Ce jour-là : Dies Nefastus, la veille des Calendes
29 juin à Rome : le calendrier affiche un dies nefastus. Pas de procès, pas de vote, pas d’affaires publiques—juste ce silence tendu avant le début du nouveau mois.

Pieter Bruegel the Elder — "The Harvesters" (1565), public domain
Un silence tombe sur Rome.
Le 29 juin, le calendrier romain indiquait dies nefastus—l’un de ces rares jours où la machine de l’État s’arrêtait net. Pas de procès, pas d’assemblées publiques, pas de votes. Les temples se dressaient, portes closes, et même les orateurs les plus bruyants devaient se taire.

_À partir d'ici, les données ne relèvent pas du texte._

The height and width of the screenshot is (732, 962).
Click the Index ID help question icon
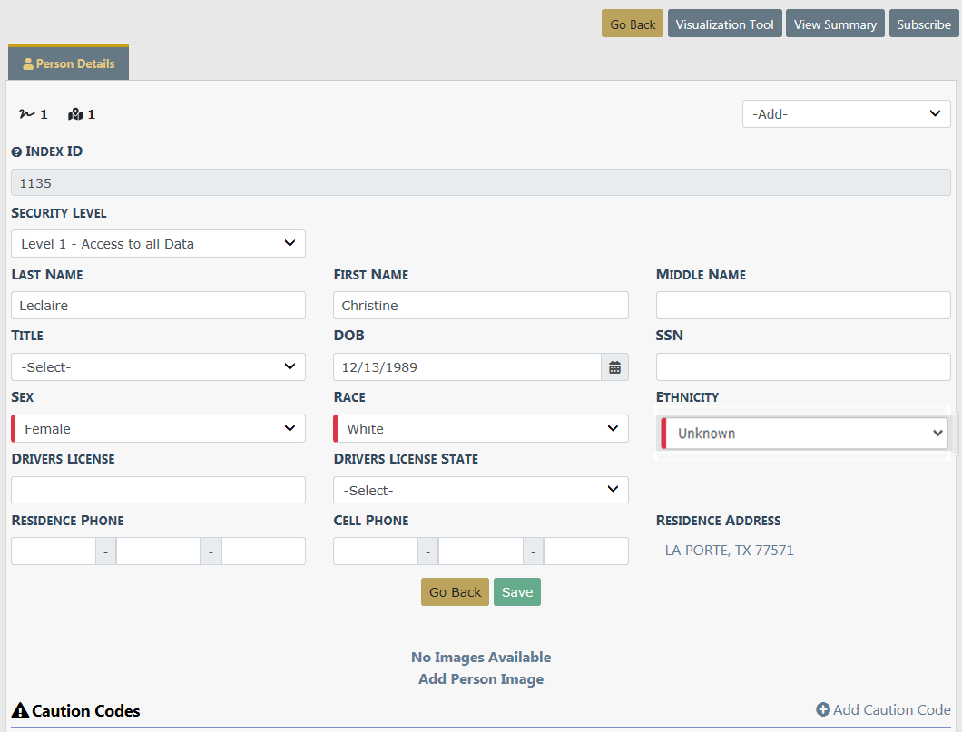[x=16, y=152]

Les dieux tiennent la ville en suspens.
Un dies nefastus n’était pas qu’une pause administrative—c’était un jour de prudence. Les prêtres croyaient que certains jours étaient tabous, dangereux pour l’action publique, et la veille des Calendes (le premier du mois) était sacrée. Même les affaires courantes attendaient. Demain, tout reprendrait—dettes, contrats, vacarme politique.
Lors d’un dies nefastus, les Romains ne pouvaient mener aucune affaire d’État. Les dieux (et les prêtres) exigeaient le silence, alors que le calendrier avançait vers les Calendes de juillet et que les dettes de la cité arrivaient à échéance.